Segment Start: Source passage

It was that enthusiasm for life, for the mountains and everything you could do in them, that had thrilled me when I’d lived in Colorado before graduate school. Two days after that doubleheader, I rolled into Creede. By the weekend I’d made my offer on the ranch.
Did I ask myself whether putting 5 percent down on a 120-acre ranch I had no idea how to take care of and no foreseeable way to pay for might have been taking the idea of retethering to the earth to a radical extreme? I did not. Did I ask myself whether my whirlwind year and a half on the road surrounded by people who were rabidly (and unfoundedly) thrilled to make my acquaintance had me so freaked out I bought 120 acres of protection in a town even most Denverites had never heard of? I did not. If buying the ranch was a gross overreaction to either my mother’s death or my book’s unexpected run, it was a secret I kept from myself.
What I was becoming aware of in those days was that something I thought of as the greater physical world had always had an uncanny way of looking after me. My parents had been drunk so often—crazy raging drunk, absolutely no-business-getting-behind-the-wheel drunk—and yet they were always getting behind the wheel. As a result, I was in sixteen totaled automobiles before my sixteenth birthday. My parents and I collided with trees, guardrails, other cars and mailboxes; we were catapulted through cornfields and onto median strips and underneath one tractor-trailer.

Segment End: Source passage
Segment Start: Listed entries

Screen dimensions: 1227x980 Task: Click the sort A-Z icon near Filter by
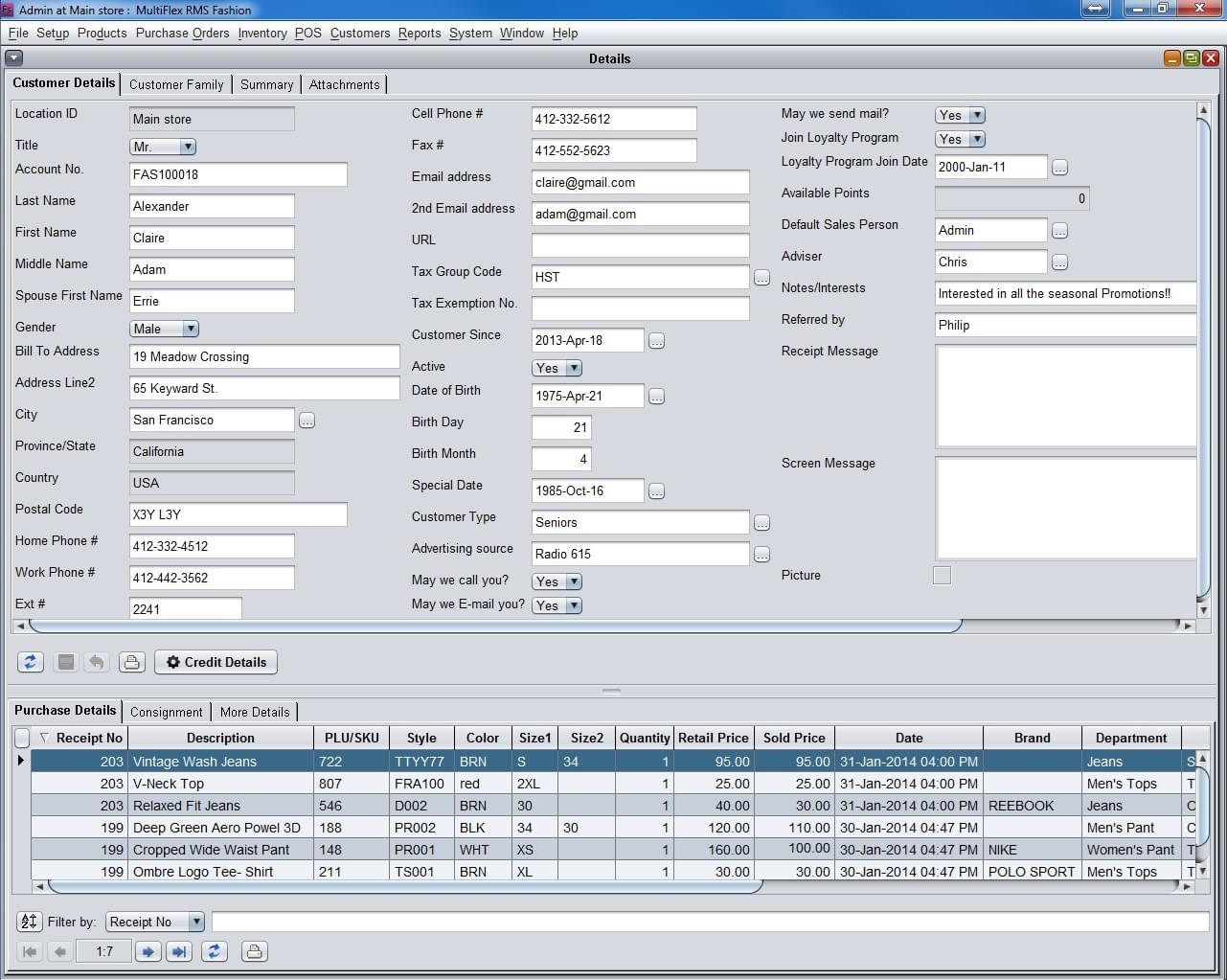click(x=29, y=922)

Segment End: Listed entries
Segment Start: Listed entries

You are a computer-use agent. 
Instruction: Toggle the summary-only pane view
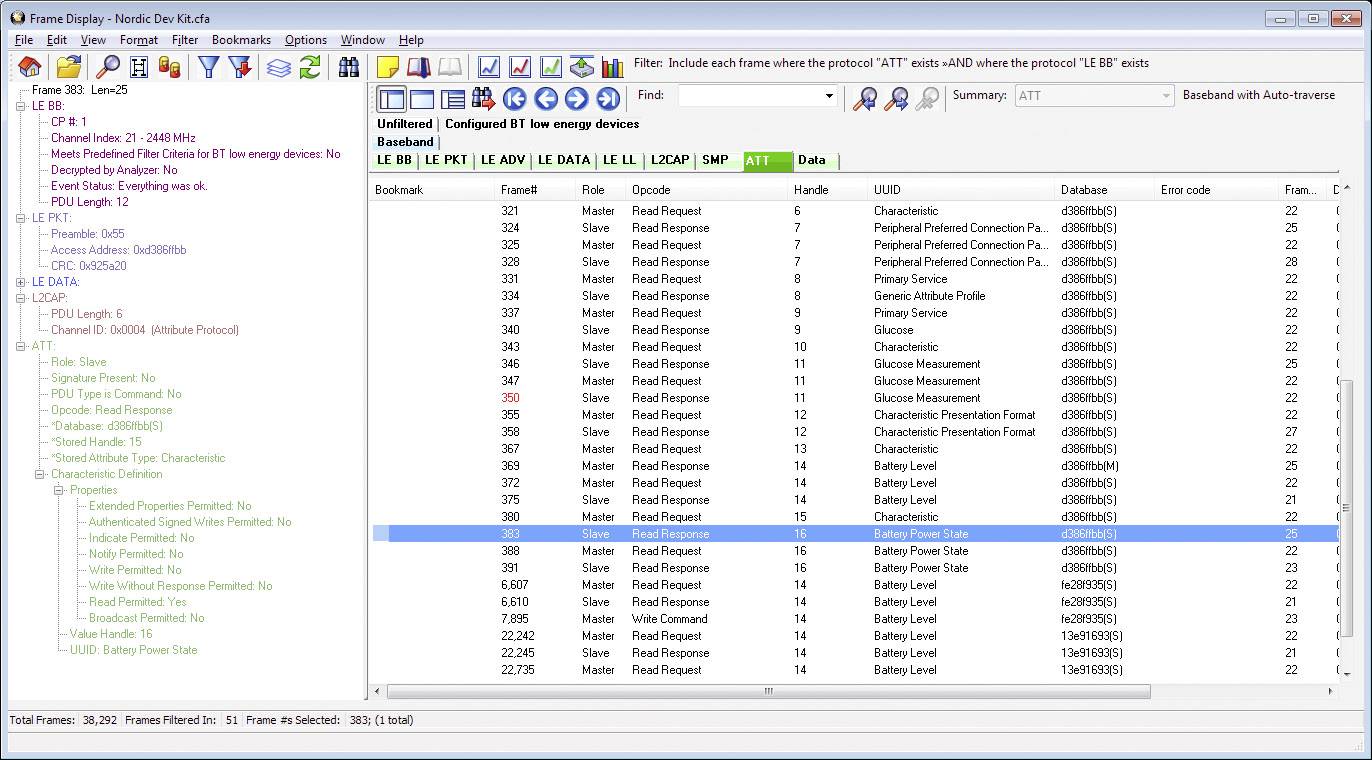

Segment End: Listed entries

_Activity A_.
Rewrite the paragraph of the ranch memoir passage that begins "What I was becoming aware of" in two sentences, keeping its main facts.
_Activity B_.
Decide whether each statement agrees with the ranch memoir passage, answering yes or no and quoting the words of the passage that settle it.
(i) The narrator had made an offer on the ranch by the weekend after arriving in Creede.
(ii) The ranch covers 200 acres.
(iii) The narrator first lived in Colorado after graduate school.
_Activity C_.
Pick up the ranch memoir passage where it stops and write its next paragraph.

_Final answer A_.
I was coming to see that the greater physical world had always had an uncanny way of looking after me. My parents often drove while wildly drunk, and by my sixteenth birthday I had been in sixteen totaled cars, crashing into trees, guardrails, other cars and mailboxes, through cornfields, onto median strips and under a tractor-trailer.

_Final answer B_.
(i) Yes: "By the weekend I’d made my offer on the ranch."
(ii) No: "a 120-acre ranch"
(iii) No: "when I’d lived in Colorado before graduate school"

_Final answer C_.
One Sunday morning in April, my mother sent me in to the local 7-Eleven to buy a copy of The New York Times after church because she had drunk so much of the blessed but unused communion wine (a fringe benefit of being a member of the altar guild) she couldn’t get her legs underneath her. Just before getting back in the car, I dropped the paper under her MG Midget and was bent over gathering sections together when the wheels began to spin and spit gravel. Leaning over to see what was taking me so long, my mother had jammed her foot onto the accelerator rather than the brake. The car leapt the significant curb, knocking me backward and picking up with its bumper one of those big plastic horses you put a dime in to make rock. My mother’s car pushed that horse all the way to the stand-up coolers in the back of the store, where the glass exploded spectacularly, sending cans of soda careening all the way out into the parking lot.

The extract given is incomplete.